What you are asked to do »
The reply should match the listing below character for character, except that no image is carried over.

Recorded data »
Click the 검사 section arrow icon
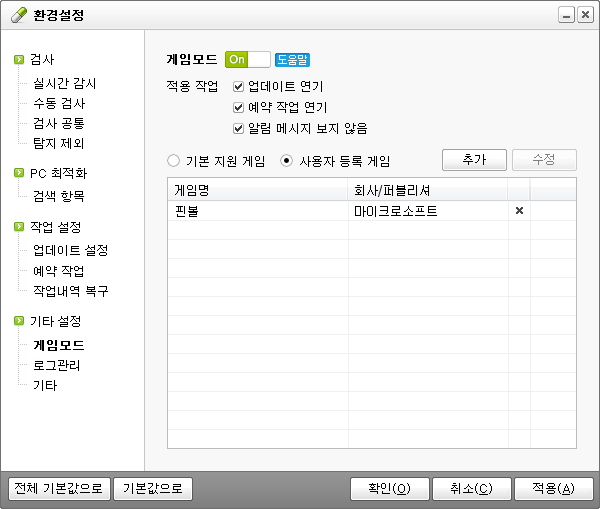The image size is (600, 509). (x=19, y=60)
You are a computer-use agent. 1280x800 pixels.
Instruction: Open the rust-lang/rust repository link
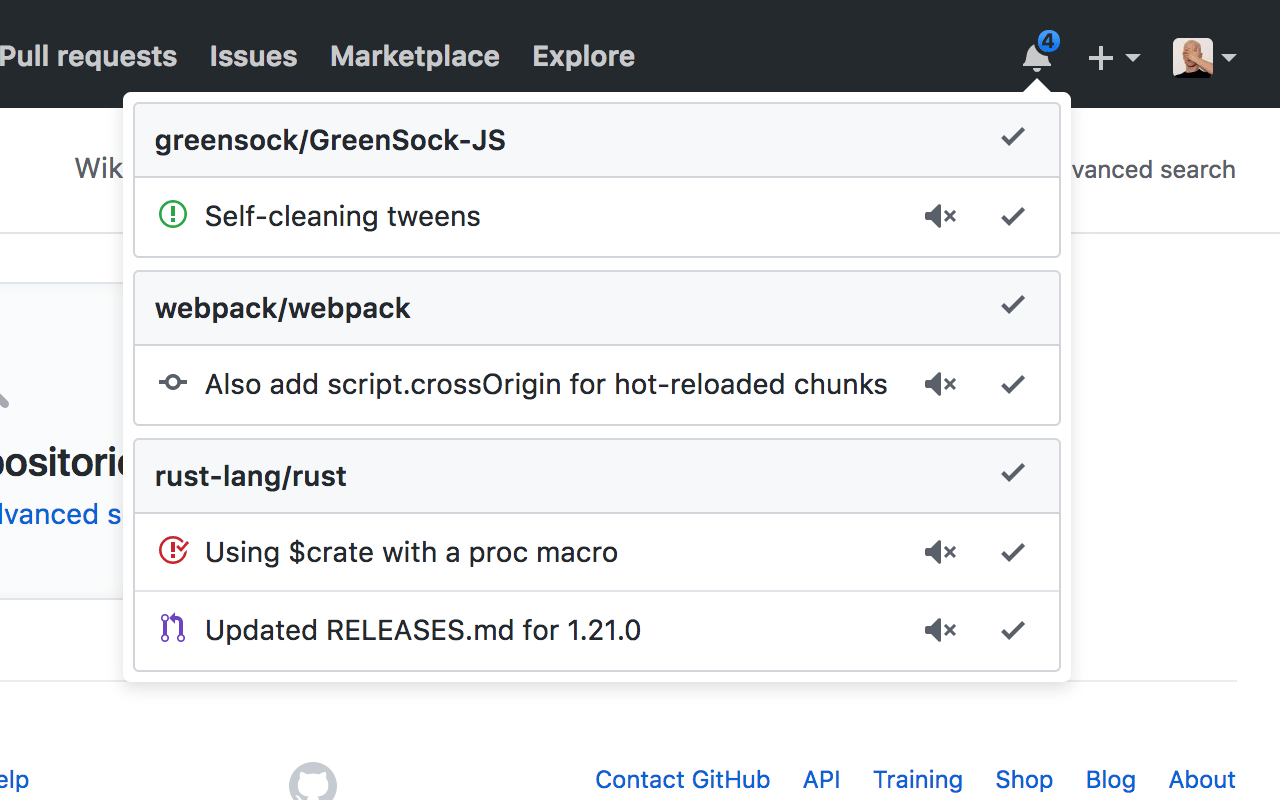tap(251, 476)
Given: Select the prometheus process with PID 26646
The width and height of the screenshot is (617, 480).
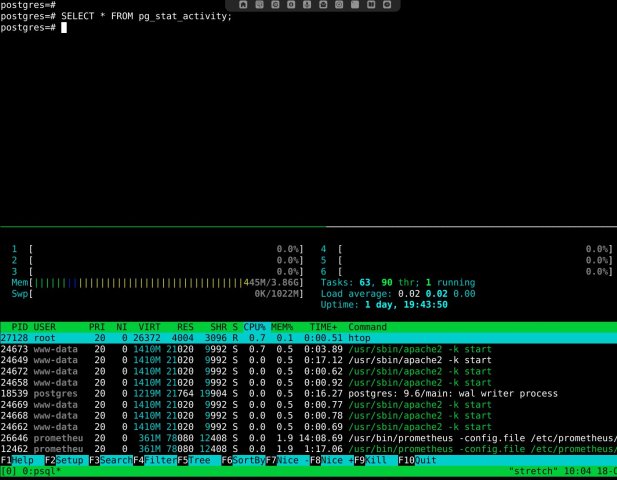Looking at the screenshot, I should tap(308, 438).
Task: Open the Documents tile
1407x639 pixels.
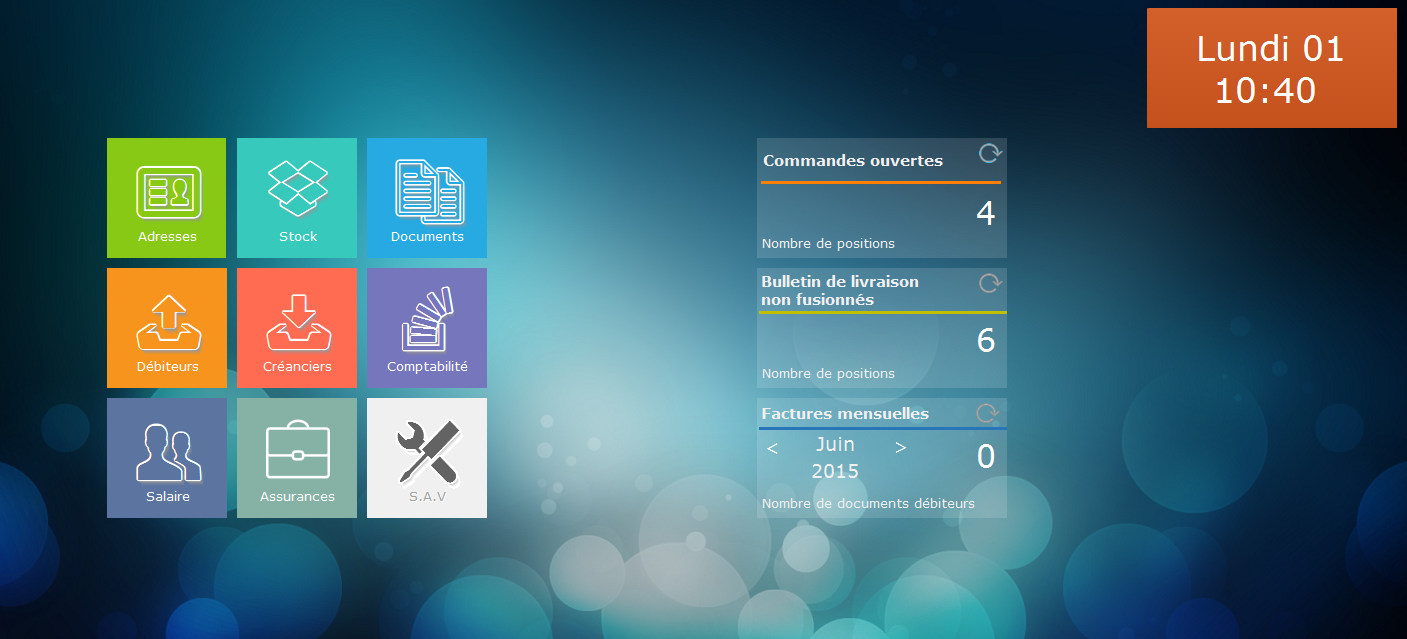Action: pos(427,198)
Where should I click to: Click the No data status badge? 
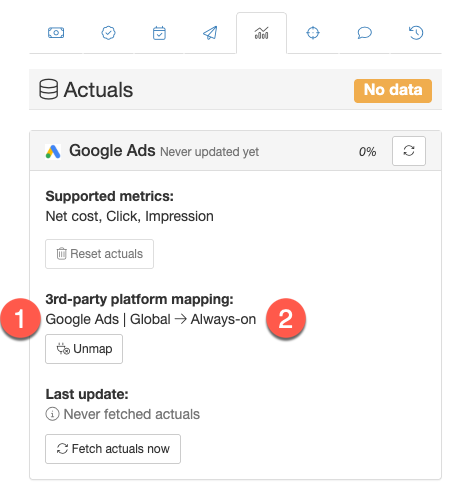click(x=393, y=91)

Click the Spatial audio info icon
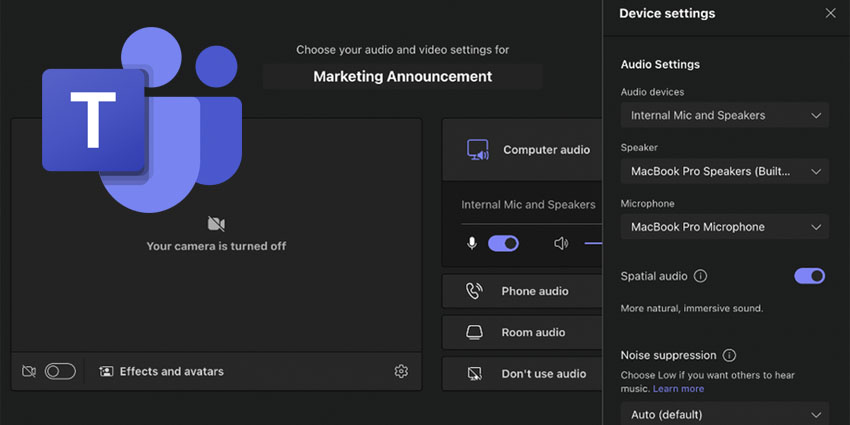tap(700, 276)
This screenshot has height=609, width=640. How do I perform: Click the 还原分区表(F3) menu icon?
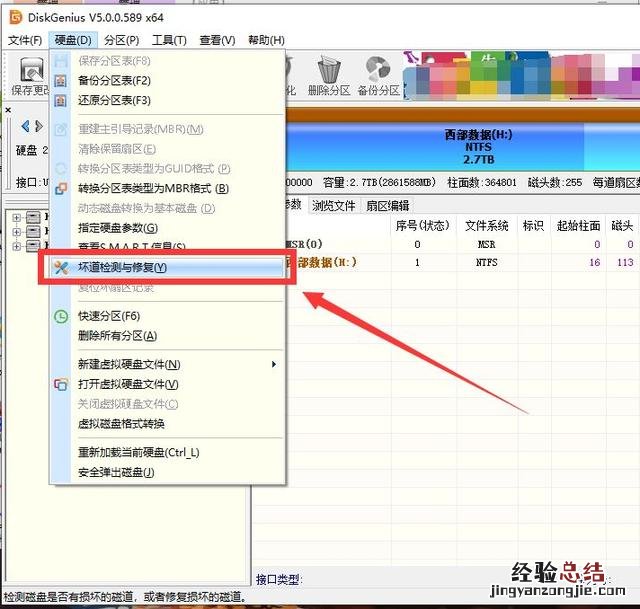[x=61, y=100]
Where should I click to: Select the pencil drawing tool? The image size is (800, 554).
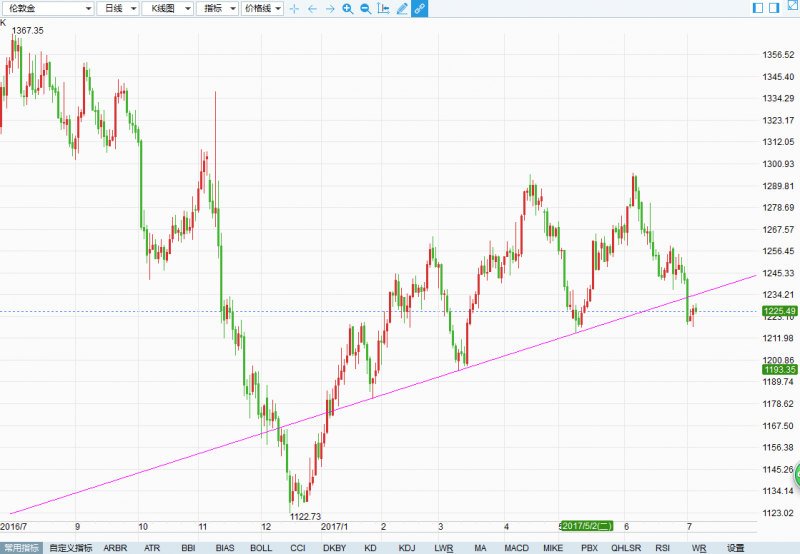coord(402,8)
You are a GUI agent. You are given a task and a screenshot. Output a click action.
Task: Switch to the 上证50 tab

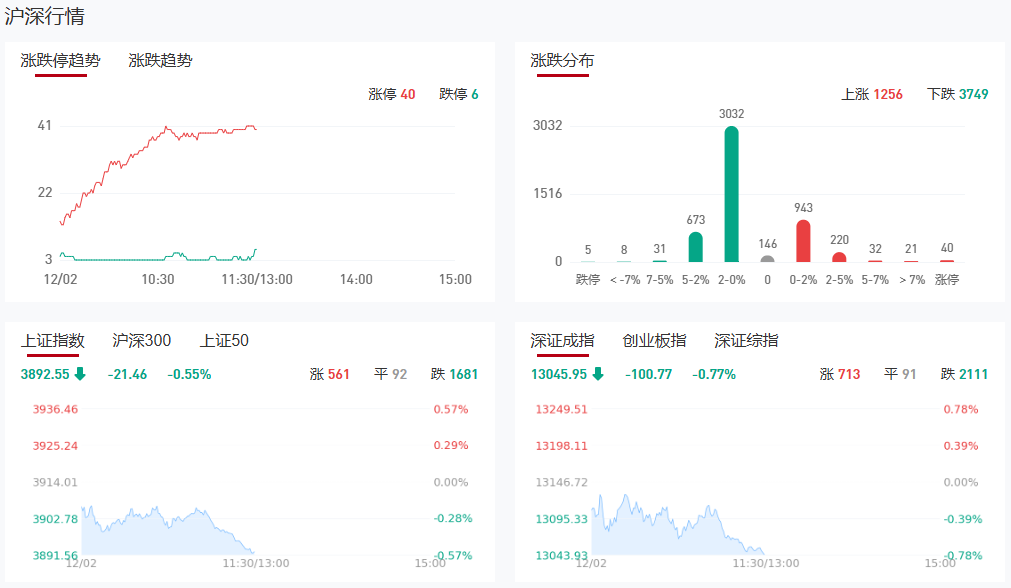pyautogui.click(x=224, y=341)
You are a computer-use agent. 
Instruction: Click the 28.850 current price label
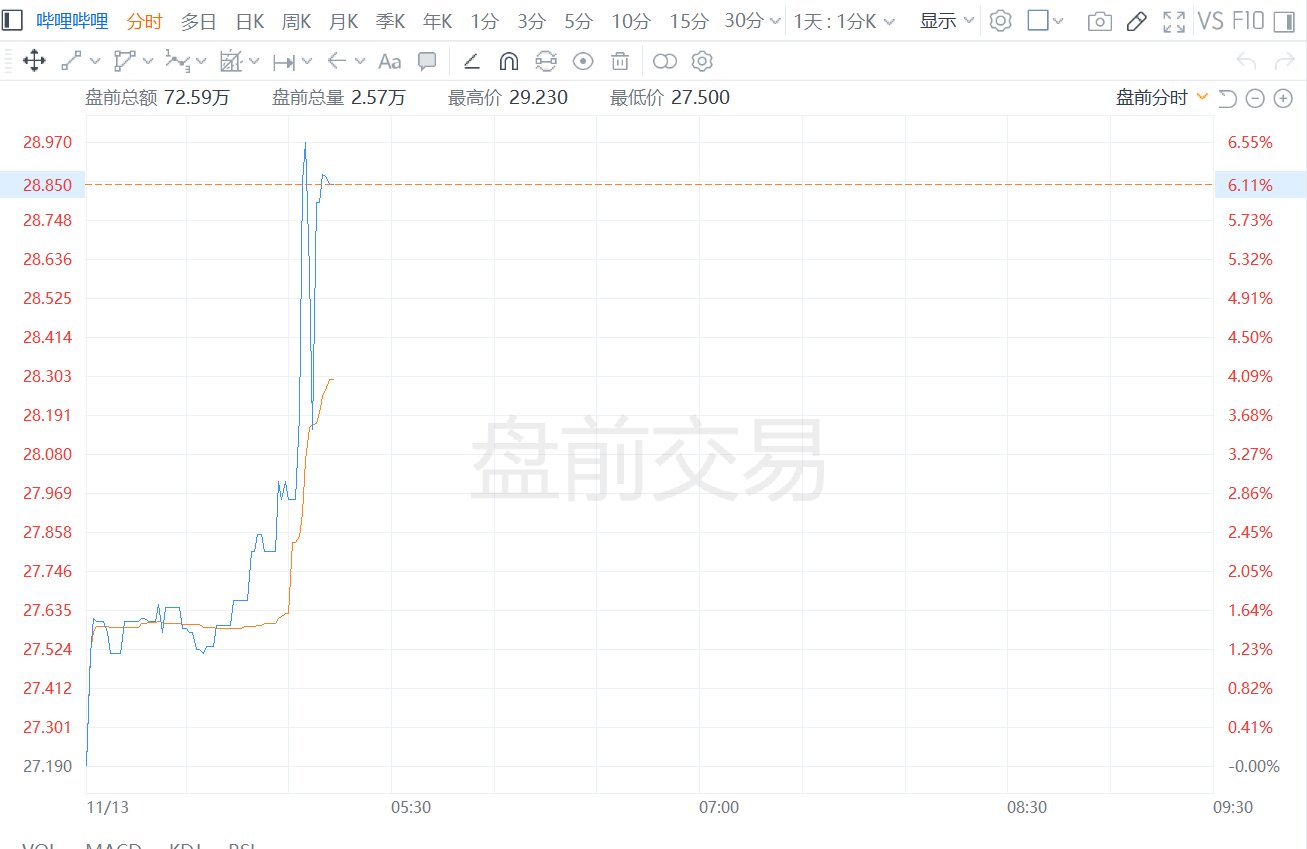pyautogui.click(x=46, y=185)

Answer box »
Click the 검사 section arrow icon
The image size is (600, 509). (x=19, y=60)
You are a computer-use agent. 1280x800 pixels.
Instruction: Open the rust-lang/rust repository link
tap(251, 476)
Given: Select the prometheus process with PID 26646
The width and height of the screenshot is (617, 480).
Looking at the screenshot, I should tap(308, 438).
Task: Open the Documents tile
1407x639 pixels.
Action: pos(427,198)
Where should I click to: Click the No data status badge? 
click(x=393, y=91)

Click the Spatial audio info icon
tap(700, 276)
This screenshot has height=609, width=640. How do I perform: Click the 还原分区表(F3) menu icon?
[x=61, y=100]
Where should I click to: Select the pencil drawing tool? The image size is (800, 554).
coord(402,8)
You are a GUI agent. You are given a task and a screenshot. Output a click action.
Task: Switch to the 上证50 tab

pyautogui.click(x=224, y=341)
You are a computer-use agent. 
Instruction: Click the 28.850 current price label
pyautogui.click(x=46, y=185)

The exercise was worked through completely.